Provided passage Start Marker

WESTGATE ANNIVERSARY

Westgate attack: Security enhanced as Kenya marks 10 years

Multi-agency operations have proved to be helpful in efforts to tame the attacks

In Summary
  • Security officials say they have thwarted a number of planned attacks in the country.
  • Apart from those happening near the Kenya-Somalia border, the officials say they have stopped dozens other planned terror-related attacks.

There will be enhanced security at various places as the country marks ten years since terrorists stormed Westgate Shopping Mall in Westlands and killed at least 70 people.

Police headquarters said they had enhanced operations to disrupt any form of insecurity related to a similar attack.

The operation has incorporated private security guards who are now apparently trained on how to detect and report many forms of crimes including terrorism for action.

Nairobi, police boss Adamson Bungei said they have planned to enhance security accordingly.

“We are aware and have deployed more personnel in various forms. We continue to urge for public support to win this war,” he said.

There will be multi-agency teams in various places in the country.

As part of planned events to mark the day, Interior Principal Secretary Raymond Omollo and Director General Private Security Regulatory Authority Fazul Mohamed will visit various malls in the city and launch special badges for the guards.

They will later commemorate the day at the Westgate Mall.

Security officials said they have thwarted a number of planned attacks in the country.

Apart from those happening near the Kenya-Somalia border, the officials say they have stopped dozens of planned terror-related attacks.

On September 21, 2013, four masked gunmen attacked the Westgate shopping mall, an upscale mall in Nairobi.

That afternoon of September 21, a group of armed attackers pulled up at the main entrance of the Westgate Mall, driving a Mitsubishi Lancer with the registration plate KAS 575X.

They immediately began throwing grenades and shooting at bystanders.

They stormed into the main mall to indiscriminately target shoppers marking the start of the siege.

According to officials, before the attack, the security agencies had demonstrated their capability both analytically and operationally in containing many of the terror group’s complex and spectacular plots.

“Operation Linda Mpaka”, which was a Kenya Defence Forces covert operation in Somalia had rattled the terror group.

This was before they publicly declared "Operation Linda Nchi" in October 2011 when President Mwai Kibaki announced that Kenyan troops were moving into the war-torn nation to pursue the militants.

The terrorists had made declarations indicating their attacks in Kenya.

A series of public declarations by the group’s leaders and a senior Kenyan 'Amir', the Amir of Al-Hijra in Somalia on January 7, 2012, gave the indications.

In a video warning from Somalia, he said: "But if they seek your help in religion, it is your duty to help them" and categorically declared that Kenya was a "war zone".

And to underscore the warnings, Ahmad Iman, using the nom de guerre 'Abu Usama', three months later in the al-Shabaab Kiswahili magazine Gaidi Mtaani published an article titled "Levelling the scales".

Provided passage End Marker

Problems to work on:
a) Extract the portion of the Westgate anniversary article from "According to officials, before" to "attacks in Kenya.".
b) According to the Westgate anniversary article, what vehicle did the attackers drive to the mall's main entrance?
c) Name every person identified by name in the Westgate anniversary article.

Extracted information Start Marker

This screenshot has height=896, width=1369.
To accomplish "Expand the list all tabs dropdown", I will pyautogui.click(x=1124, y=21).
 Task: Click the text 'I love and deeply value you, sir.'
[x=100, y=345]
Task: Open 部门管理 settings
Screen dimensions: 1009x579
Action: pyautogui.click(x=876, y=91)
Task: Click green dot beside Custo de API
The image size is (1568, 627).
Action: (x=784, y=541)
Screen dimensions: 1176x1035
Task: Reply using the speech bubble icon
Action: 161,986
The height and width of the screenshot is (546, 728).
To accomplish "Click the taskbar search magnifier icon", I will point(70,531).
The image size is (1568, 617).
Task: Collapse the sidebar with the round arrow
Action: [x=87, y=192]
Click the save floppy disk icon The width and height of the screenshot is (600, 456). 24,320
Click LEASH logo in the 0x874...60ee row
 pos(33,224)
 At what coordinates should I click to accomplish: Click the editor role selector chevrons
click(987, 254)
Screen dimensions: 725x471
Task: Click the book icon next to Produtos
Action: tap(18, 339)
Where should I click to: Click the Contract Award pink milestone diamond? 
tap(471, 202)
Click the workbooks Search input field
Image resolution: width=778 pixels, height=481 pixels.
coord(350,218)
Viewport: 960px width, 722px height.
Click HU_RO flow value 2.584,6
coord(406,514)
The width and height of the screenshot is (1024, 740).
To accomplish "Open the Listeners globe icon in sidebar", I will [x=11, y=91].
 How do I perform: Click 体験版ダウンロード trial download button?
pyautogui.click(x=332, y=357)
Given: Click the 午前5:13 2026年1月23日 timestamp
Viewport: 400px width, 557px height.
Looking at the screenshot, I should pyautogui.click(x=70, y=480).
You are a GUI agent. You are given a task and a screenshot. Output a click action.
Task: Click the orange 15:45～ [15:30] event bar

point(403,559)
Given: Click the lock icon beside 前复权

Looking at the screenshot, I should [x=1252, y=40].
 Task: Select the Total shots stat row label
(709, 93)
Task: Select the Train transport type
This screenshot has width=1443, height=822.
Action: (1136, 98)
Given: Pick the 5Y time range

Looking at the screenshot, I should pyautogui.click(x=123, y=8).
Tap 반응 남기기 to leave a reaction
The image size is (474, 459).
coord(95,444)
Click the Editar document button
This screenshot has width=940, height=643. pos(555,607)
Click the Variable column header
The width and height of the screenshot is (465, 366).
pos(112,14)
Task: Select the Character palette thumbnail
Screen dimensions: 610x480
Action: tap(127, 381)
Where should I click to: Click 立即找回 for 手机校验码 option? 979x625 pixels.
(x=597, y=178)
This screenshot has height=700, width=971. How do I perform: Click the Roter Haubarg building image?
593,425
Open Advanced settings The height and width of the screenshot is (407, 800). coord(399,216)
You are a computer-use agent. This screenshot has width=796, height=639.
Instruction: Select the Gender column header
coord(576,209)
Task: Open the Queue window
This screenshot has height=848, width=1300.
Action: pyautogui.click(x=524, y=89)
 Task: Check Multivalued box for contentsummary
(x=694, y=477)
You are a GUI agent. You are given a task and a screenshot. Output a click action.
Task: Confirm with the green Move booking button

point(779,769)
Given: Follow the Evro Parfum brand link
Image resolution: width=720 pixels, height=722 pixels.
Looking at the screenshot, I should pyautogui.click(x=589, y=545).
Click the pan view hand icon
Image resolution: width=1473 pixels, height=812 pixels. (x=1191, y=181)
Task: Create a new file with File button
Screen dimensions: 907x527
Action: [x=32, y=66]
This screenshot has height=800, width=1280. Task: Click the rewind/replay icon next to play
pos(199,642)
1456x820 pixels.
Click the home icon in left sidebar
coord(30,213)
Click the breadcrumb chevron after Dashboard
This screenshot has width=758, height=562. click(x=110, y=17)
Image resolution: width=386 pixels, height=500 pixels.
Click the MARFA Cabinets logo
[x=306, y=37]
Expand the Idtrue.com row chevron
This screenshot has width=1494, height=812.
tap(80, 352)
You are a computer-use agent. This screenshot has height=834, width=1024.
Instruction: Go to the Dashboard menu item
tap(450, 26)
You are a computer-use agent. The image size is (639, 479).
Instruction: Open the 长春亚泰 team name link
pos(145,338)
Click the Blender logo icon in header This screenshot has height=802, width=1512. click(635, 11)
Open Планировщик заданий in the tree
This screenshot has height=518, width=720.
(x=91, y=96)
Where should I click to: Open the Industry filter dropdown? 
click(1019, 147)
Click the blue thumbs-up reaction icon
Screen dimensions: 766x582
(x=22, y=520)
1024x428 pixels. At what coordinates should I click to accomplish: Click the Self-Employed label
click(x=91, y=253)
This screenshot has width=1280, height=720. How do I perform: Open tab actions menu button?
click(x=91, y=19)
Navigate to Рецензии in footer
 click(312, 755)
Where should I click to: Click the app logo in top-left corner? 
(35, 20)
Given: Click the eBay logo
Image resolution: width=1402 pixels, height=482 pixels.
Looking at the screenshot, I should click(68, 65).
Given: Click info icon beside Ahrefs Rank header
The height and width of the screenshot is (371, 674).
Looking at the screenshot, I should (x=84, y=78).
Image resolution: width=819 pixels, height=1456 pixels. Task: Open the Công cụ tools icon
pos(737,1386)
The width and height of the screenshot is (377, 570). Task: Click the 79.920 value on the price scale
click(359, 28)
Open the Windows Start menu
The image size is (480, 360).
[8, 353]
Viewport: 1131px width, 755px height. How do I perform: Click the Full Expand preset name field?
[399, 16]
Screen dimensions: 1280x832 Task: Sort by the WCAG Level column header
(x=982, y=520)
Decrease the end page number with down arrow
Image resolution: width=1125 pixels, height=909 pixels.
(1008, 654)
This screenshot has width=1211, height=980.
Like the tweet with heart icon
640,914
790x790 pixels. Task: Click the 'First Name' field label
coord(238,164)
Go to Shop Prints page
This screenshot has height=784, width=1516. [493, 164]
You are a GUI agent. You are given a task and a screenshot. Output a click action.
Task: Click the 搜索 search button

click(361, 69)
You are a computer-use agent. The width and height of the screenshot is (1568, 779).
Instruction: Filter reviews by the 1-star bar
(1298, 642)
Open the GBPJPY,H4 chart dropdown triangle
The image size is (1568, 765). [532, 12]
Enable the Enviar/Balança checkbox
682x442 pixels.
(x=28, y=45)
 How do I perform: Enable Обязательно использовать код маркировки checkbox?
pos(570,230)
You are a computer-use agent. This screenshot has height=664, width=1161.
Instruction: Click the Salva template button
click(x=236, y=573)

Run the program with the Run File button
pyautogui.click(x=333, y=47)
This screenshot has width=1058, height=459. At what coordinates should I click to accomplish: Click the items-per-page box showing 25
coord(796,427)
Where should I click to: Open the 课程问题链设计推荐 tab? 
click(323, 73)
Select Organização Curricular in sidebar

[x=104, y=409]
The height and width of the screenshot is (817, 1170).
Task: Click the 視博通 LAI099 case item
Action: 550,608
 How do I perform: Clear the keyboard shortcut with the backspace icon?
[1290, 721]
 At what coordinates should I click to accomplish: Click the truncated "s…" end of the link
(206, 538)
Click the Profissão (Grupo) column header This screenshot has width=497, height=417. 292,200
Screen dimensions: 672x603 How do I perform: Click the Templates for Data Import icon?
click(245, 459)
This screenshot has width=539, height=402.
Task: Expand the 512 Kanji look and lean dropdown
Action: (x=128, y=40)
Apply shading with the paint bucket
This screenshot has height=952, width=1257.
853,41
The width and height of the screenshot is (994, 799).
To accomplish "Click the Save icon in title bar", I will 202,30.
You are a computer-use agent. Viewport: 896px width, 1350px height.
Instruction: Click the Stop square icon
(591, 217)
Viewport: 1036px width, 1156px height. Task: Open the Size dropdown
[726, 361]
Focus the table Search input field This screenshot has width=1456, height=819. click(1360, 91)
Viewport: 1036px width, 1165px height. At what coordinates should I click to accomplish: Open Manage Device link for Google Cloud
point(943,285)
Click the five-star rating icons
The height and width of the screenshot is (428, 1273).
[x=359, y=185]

Extracted information End Marker

Answers to each task:
a)
According to officials, before the attack, the security agencies had demonstrated their capability both analytically and operationally in containing many of the terror group’s complex and spectacular plots.

“Operation Linda Mpaka”, which was a Kenya Defence Forces covert operation in Somalia had rattled the terror group.

This was before they publicly declared "Operation Linda Nchi" in October 2011 when President Mwai Kibaki announced that Kenyan troops were moving into the war-torn nation to pursue the militants.

The terrorists had made declarations indicating their attacks in Kenya.

b) A Mitsubishi Lancer with the registration plate KAS 575X.

c) Adamson Bungei, Raymond Omollo, Fazul Mohamed, Mwai Kibaki, Ahmad Iman